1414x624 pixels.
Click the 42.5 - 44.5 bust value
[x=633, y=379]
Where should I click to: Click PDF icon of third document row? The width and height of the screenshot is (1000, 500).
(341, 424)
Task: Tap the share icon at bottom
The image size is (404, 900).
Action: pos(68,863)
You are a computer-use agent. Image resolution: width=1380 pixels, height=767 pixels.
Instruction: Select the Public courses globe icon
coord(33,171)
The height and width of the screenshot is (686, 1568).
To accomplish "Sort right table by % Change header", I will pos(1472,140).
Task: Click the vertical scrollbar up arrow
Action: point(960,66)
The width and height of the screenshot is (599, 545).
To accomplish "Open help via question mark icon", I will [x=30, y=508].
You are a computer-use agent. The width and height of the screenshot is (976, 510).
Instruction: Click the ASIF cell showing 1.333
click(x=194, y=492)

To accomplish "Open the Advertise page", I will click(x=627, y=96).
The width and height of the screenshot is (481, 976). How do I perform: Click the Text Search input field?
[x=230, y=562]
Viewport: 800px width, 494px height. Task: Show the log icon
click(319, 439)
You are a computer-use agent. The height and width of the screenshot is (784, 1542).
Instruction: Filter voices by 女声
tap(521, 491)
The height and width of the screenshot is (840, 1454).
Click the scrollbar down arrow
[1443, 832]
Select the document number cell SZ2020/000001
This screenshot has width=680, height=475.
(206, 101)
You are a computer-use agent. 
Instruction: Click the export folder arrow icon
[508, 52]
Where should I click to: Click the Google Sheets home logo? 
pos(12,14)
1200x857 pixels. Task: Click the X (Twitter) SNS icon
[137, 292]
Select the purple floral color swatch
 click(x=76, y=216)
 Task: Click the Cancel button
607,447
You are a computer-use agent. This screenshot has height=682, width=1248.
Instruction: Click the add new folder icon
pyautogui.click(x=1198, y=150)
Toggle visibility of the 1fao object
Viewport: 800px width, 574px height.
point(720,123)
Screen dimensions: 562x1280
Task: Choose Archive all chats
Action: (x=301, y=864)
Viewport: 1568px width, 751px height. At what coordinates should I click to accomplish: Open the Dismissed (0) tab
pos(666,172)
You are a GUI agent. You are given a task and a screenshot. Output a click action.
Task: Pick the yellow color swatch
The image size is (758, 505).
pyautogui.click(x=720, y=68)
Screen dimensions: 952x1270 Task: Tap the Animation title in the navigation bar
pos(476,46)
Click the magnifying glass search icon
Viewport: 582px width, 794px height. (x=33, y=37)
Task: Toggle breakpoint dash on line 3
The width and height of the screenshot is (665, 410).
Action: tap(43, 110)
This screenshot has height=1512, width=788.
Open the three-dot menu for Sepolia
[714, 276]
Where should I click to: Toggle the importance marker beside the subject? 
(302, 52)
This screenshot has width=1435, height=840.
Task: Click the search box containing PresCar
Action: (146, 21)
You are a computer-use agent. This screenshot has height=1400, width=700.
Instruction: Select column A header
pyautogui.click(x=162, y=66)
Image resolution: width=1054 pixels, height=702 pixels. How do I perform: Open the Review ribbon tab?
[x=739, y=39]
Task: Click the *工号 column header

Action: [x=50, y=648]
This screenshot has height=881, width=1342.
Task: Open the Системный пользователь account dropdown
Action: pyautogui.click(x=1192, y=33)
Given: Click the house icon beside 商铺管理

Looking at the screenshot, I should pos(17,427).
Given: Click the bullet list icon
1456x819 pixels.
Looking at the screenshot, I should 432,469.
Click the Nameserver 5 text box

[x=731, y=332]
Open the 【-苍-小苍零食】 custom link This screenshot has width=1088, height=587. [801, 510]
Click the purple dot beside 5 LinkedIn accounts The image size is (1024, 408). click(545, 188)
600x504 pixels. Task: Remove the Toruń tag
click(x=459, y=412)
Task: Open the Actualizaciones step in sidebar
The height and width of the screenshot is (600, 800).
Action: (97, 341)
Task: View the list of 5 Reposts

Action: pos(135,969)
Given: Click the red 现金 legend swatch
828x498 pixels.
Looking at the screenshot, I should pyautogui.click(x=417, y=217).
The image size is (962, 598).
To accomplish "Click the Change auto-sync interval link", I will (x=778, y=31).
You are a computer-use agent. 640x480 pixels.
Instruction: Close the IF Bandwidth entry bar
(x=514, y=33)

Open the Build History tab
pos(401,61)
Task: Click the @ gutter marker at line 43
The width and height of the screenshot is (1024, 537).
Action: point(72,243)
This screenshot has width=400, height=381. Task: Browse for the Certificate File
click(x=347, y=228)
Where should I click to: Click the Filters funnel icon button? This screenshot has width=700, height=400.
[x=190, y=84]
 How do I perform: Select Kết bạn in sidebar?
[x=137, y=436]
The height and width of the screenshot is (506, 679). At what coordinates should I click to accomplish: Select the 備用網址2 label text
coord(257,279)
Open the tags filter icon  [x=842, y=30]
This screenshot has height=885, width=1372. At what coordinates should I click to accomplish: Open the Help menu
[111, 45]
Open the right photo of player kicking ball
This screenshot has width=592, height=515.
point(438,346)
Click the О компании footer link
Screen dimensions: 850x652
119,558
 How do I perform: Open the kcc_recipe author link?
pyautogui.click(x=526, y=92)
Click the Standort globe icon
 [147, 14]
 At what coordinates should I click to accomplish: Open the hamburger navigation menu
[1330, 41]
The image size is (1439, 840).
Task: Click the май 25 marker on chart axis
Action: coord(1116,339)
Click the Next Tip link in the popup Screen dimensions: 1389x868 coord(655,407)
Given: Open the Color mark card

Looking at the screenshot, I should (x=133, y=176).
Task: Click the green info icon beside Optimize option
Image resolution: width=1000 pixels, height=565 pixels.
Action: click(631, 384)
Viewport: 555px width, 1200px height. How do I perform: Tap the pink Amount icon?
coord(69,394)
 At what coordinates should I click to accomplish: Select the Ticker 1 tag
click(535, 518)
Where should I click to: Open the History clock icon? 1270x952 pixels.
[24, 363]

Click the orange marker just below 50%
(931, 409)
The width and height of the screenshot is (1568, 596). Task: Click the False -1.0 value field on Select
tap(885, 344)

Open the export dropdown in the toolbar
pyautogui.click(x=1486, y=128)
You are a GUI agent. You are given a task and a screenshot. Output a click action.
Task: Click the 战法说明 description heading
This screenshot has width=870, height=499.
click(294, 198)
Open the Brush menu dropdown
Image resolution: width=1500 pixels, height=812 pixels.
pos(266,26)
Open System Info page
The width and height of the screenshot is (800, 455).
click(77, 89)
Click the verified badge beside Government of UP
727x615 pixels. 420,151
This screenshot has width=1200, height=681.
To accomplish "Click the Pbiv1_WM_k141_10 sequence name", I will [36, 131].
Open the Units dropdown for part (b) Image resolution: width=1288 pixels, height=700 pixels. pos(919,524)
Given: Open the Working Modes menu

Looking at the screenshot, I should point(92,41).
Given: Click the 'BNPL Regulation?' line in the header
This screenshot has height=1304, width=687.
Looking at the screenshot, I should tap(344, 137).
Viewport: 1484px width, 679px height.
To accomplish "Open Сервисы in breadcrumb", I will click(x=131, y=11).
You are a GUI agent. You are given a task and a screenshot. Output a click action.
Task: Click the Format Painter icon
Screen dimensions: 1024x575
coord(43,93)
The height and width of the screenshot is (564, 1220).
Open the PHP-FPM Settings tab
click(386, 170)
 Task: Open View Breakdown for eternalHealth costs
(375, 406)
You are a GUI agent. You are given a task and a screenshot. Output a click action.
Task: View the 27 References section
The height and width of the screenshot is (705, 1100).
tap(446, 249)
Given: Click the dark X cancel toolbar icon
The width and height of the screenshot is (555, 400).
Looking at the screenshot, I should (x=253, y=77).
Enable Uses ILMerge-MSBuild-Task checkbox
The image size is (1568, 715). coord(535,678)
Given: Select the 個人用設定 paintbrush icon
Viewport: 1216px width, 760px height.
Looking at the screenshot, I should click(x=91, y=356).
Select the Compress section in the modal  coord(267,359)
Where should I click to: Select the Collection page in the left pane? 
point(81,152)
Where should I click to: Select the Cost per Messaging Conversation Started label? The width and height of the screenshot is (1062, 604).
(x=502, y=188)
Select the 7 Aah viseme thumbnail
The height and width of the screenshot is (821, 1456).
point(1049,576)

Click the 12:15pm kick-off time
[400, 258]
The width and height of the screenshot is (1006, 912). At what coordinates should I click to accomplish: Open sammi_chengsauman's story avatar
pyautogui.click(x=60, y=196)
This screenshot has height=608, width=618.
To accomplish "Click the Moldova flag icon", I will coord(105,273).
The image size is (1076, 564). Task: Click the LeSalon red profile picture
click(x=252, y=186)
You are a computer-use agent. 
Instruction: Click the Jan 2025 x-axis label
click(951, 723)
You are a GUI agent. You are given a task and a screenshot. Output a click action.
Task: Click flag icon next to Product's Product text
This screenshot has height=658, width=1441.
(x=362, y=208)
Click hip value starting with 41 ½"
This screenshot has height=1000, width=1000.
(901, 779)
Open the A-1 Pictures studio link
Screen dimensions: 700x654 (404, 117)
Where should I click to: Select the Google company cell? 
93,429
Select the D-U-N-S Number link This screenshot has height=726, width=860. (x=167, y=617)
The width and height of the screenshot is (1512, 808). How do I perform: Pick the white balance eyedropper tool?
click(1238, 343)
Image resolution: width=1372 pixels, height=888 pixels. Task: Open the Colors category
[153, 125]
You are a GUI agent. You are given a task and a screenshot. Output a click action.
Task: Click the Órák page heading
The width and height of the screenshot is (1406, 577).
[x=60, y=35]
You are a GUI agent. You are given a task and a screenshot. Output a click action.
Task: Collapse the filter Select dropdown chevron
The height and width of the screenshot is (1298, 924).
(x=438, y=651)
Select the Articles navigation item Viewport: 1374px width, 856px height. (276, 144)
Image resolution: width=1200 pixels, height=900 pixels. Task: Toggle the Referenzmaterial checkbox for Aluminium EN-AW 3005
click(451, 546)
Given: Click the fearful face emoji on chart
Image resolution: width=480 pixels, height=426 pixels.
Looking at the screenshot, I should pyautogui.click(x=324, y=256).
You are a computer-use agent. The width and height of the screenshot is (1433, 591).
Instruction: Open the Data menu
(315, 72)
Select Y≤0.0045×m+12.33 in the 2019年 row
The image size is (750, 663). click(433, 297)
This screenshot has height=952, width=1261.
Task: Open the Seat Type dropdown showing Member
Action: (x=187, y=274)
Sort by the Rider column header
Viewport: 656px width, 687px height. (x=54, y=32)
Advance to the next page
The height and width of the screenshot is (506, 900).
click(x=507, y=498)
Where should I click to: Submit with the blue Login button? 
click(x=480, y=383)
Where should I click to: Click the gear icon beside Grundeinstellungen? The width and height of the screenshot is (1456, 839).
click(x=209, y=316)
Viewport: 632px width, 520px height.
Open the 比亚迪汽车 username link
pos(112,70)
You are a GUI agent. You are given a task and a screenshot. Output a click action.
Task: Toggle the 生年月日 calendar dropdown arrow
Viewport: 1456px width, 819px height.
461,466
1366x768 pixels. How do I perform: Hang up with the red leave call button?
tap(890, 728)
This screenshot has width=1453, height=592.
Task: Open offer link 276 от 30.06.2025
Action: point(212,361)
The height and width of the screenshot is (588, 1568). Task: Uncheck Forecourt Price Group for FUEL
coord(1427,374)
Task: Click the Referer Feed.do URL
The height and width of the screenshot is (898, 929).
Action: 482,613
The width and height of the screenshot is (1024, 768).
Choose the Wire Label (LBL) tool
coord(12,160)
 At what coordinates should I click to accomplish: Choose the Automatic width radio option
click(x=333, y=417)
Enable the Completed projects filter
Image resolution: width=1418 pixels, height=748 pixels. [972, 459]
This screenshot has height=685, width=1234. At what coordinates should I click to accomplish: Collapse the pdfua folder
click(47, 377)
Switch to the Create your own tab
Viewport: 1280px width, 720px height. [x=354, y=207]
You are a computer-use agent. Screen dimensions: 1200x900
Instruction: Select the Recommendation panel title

======

# [SET EXERCISE]
Turn the lines of the records, from the line containing "1366x768 pixels. How" through the end of the records, into a JSON list of strings with one string per line, leaving out blank lines.

# [WORKED SOLUTION]
[
  "1366x768 pixels. How do I perform: Hang up with the red leave call button?",
  "tap(890, 728)",
  "This screenshot has width=1453, height=592.",
  "Task: Open offer link 276 от 30.06.2025",
  "Action: point(212,361)",
  "The height and width of the screenshot is (588, 1568). Task: Uncheck Forecourt Price Group for FUEL",
  "coord(1427,374)",
  "Task: Click the Referer Feed.do URL",
  "The height and width of the screenshot is (898, 929).",
  "Action: 482,613",
  "The width and height of the screenshot is (1024, 768).",
  "Choose the Wire Label (LBL) tool",
  "coord(12,160)",
  " At what coordinates should I click to accomplish: Choose the Automatic width radio option",
  "click(x=333, y=417)",
  "Enable the Completed projects filter",
  "Image resolution: width=1418 pixels, height=748 pixels. [972, 459]",
  "This screenshot has height=685, width=1234. At what coordinates should I click to accomplish: Collapse the pdfua folder",
  "click(47, 377)",
  "Switch to the Create your own tab",
  "Viewport: 1280px width, 720px height. [x=354, y=207]",
  "You are a computer-use agent. Screen dimensions: 1200x900",
  "Instruction: Select the Recommendation panel title"
]